(Records for locating words and elements)
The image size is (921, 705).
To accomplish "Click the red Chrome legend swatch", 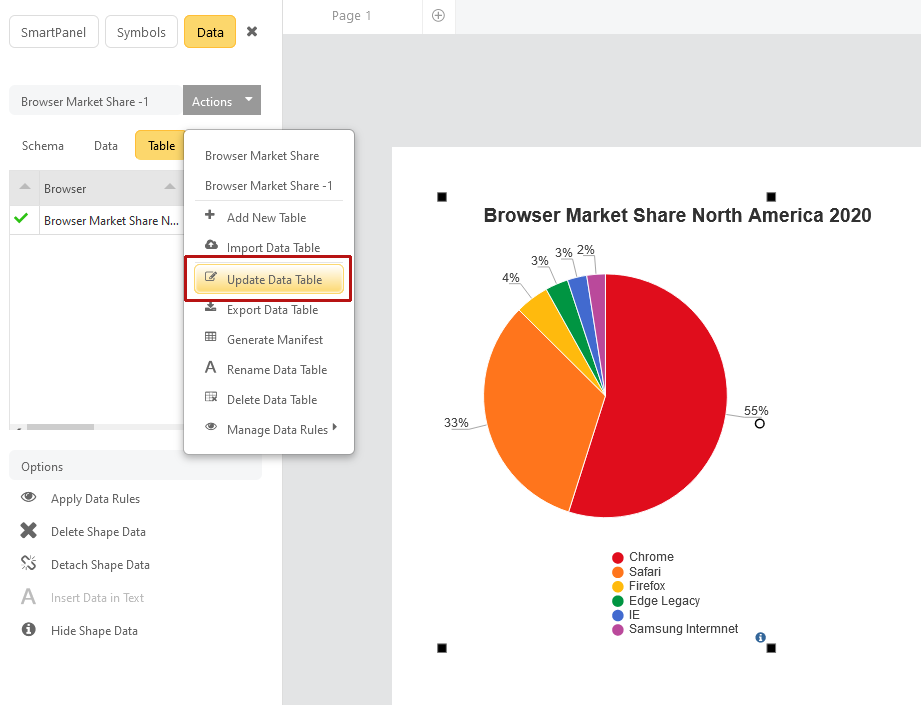I will [618, 557].
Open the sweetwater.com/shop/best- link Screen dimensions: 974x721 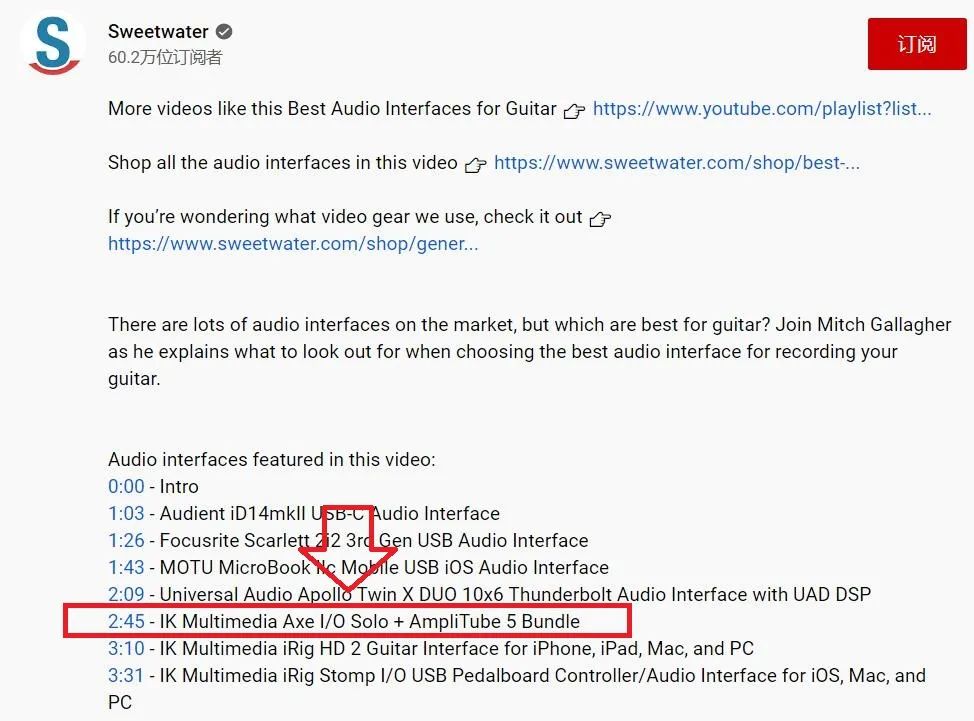676,163
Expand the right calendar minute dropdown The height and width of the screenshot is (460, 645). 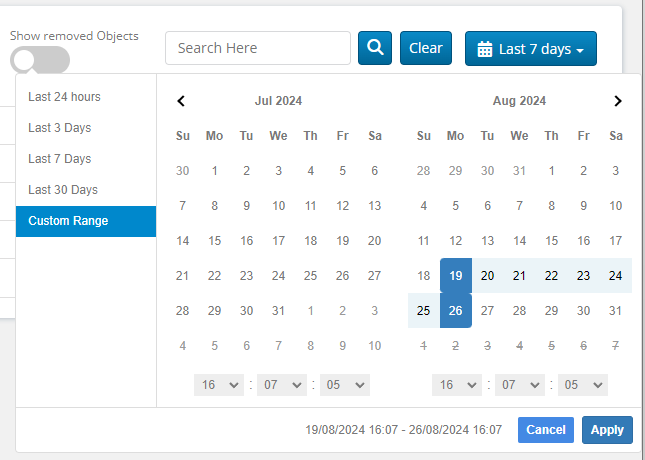pyautogui.click(x=519, y=385)
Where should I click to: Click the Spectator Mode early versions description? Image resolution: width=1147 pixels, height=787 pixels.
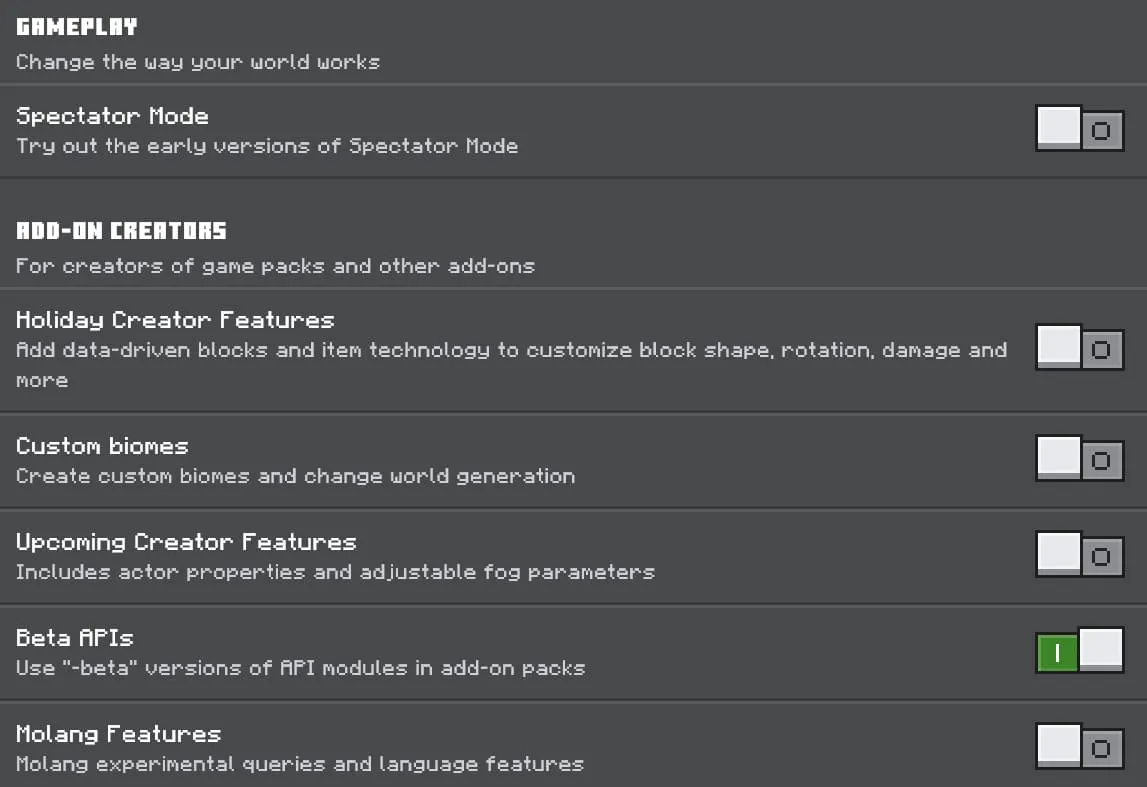click(267, 146)
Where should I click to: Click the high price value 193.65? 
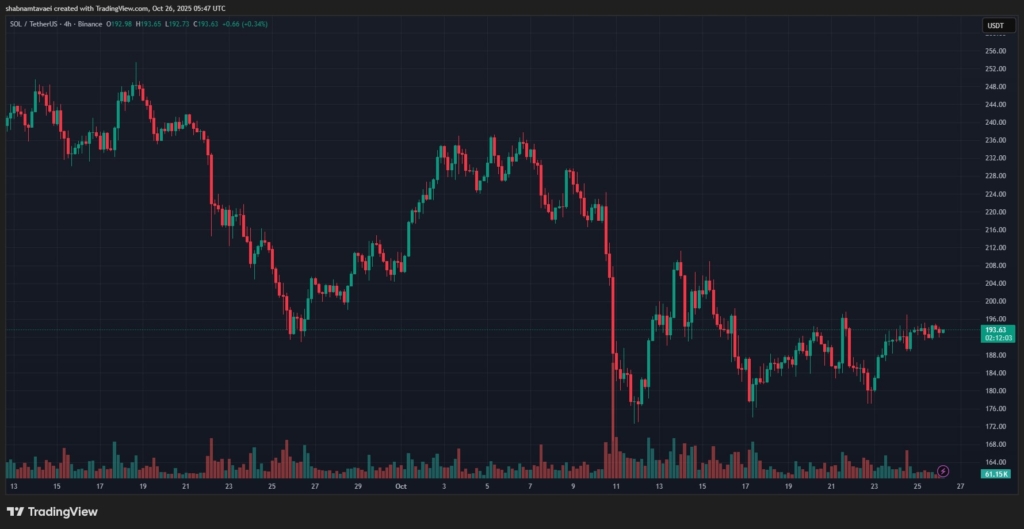[150, 23]
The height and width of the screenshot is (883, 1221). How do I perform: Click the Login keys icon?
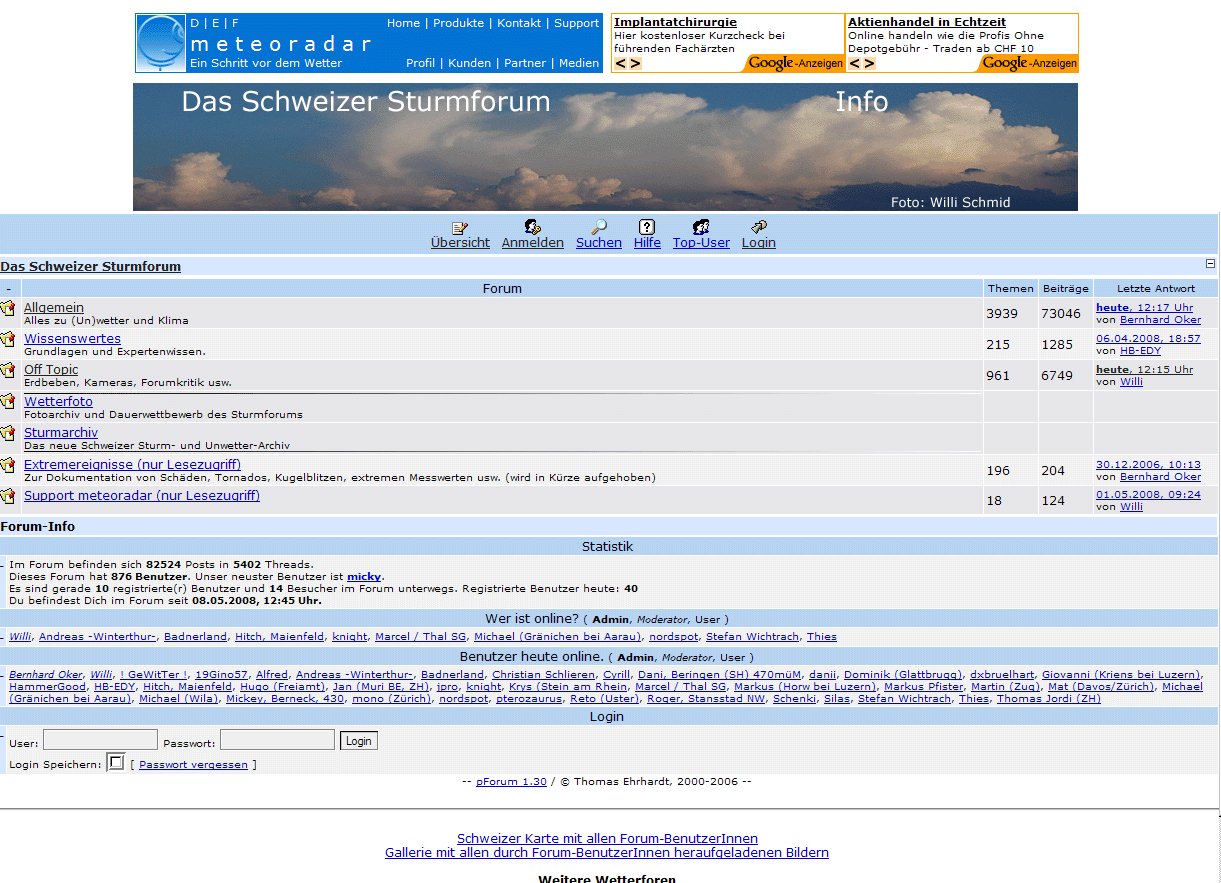(759, 228)
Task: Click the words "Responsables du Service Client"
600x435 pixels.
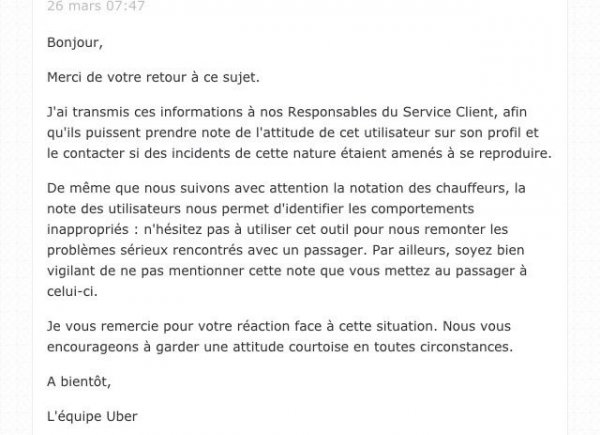Action: click(390, 112)
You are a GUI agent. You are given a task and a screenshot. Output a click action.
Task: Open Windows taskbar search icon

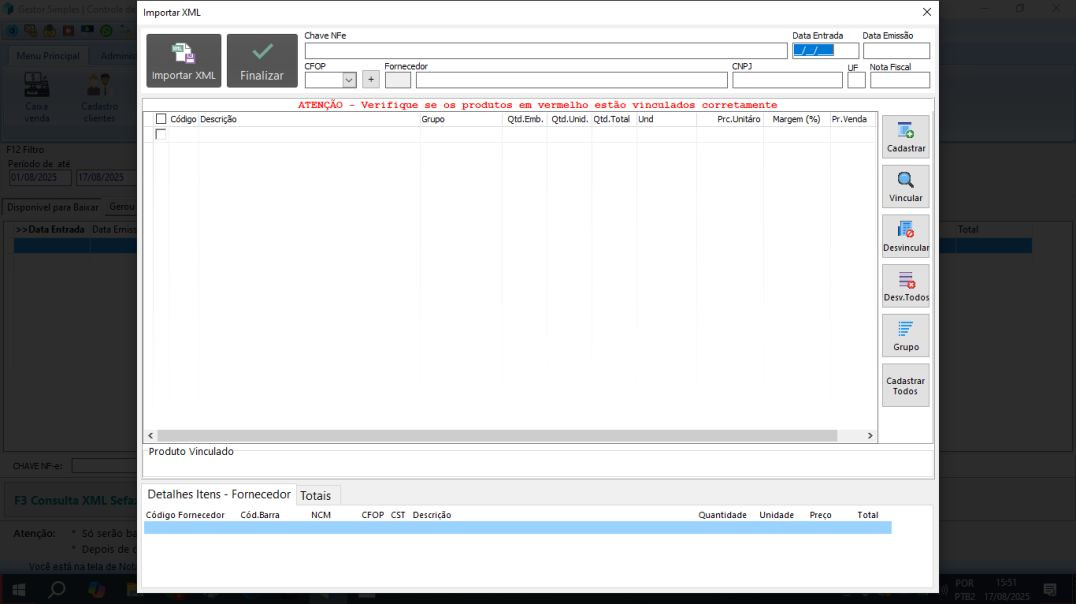coord(57,589)
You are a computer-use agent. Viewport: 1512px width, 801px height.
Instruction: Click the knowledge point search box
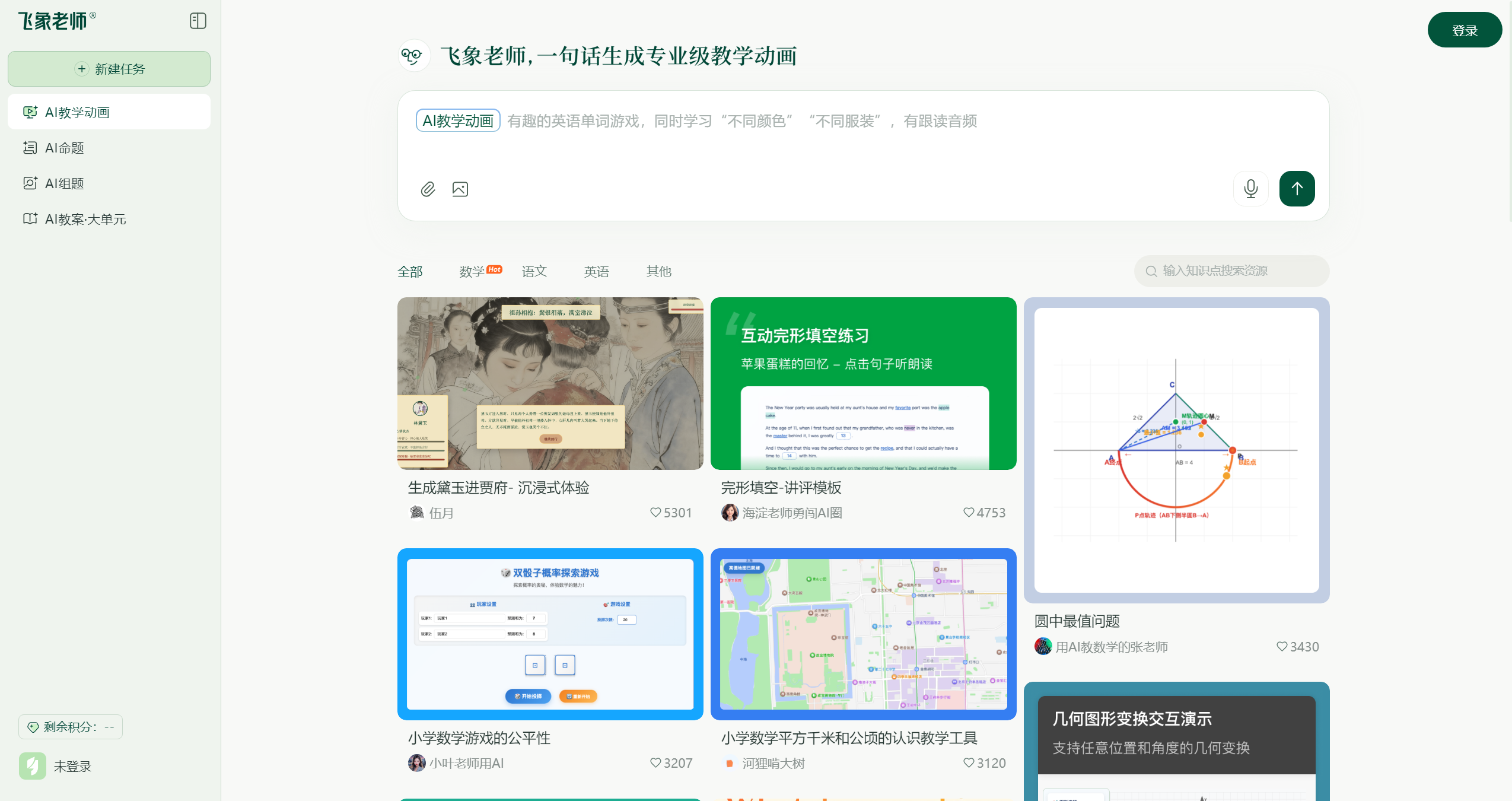[x=1231, y=271]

_WRITTEN TASK_
Copy out the records exactly as they stand, from the line containing "You are a computer-use" through the end of the records. Leave the pictures out of your answer.

_WRITTEN ANSWER_
You are a computer-use agent. Viewport: 1512px width, 801px height.
Instruction: Click the knowledge point search box
[x=1231, y=271]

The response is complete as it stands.